ASSIGNMENT:
Reproduce this listing from its first line through the line with "Limit results to previous: (104, 818)", inclusive, leaving out all that follows.

■ ■ ■ ■ ■

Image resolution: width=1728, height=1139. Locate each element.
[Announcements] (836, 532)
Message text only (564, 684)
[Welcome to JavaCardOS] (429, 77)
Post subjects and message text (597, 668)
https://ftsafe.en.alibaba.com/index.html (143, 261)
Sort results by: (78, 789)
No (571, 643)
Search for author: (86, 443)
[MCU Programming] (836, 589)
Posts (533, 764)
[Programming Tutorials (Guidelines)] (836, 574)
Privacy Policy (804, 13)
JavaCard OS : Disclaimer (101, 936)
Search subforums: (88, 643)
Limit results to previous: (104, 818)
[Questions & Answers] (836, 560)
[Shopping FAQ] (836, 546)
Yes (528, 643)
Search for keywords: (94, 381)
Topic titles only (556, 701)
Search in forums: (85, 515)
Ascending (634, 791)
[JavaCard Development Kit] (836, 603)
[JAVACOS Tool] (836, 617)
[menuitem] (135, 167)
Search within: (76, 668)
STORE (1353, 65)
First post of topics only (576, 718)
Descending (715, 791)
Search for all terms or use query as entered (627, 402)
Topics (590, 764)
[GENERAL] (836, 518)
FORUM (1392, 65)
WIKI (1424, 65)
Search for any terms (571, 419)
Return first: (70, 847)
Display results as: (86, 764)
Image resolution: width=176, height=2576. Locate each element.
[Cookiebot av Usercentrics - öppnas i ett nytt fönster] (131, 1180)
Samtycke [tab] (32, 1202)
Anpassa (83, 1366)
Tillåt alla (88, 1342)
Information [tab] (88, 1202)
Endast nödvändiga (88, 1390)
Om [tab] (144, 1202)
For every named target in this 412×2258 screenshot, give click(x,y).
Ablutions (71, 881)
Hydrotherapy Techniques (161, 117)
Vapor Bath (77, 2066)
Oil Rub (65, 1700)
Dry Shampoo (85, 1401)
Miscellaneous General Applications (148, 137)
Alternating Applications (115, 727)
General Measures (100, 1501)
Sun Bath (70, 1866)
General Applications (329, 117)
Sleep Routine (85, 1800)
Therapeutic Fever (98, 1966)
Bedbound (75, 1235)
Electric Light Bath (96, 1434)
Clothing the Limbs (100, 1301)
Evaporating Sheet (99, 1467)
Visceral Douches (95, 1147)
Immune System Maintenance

■ ■ ■ ■ ■

TASK OUTPUT:
Image resolution: width=1728, height=1139. Locate each element.
[Announcements] (836, 532)
Message text only (564, 684)
[Welcome to JavaCardOS] (429, 77)
Post subjects and message text (597, 668)
https://ftsafe.en.alibaba.com/index.html (143, 261)
Sort results by: (78, 789)
No (571, 643)
Search for author: (86, 443)
[MCU Programming] (836, 589)
Posts (533, 764)
[Programming Tutorials (Guidelines)] (836, 574)
Privacy Policy (804, 13)
JavaCard OS : Disclaimer (101, 936)
Search subforums: (88, 643)
Limit results to previous: (104, 818)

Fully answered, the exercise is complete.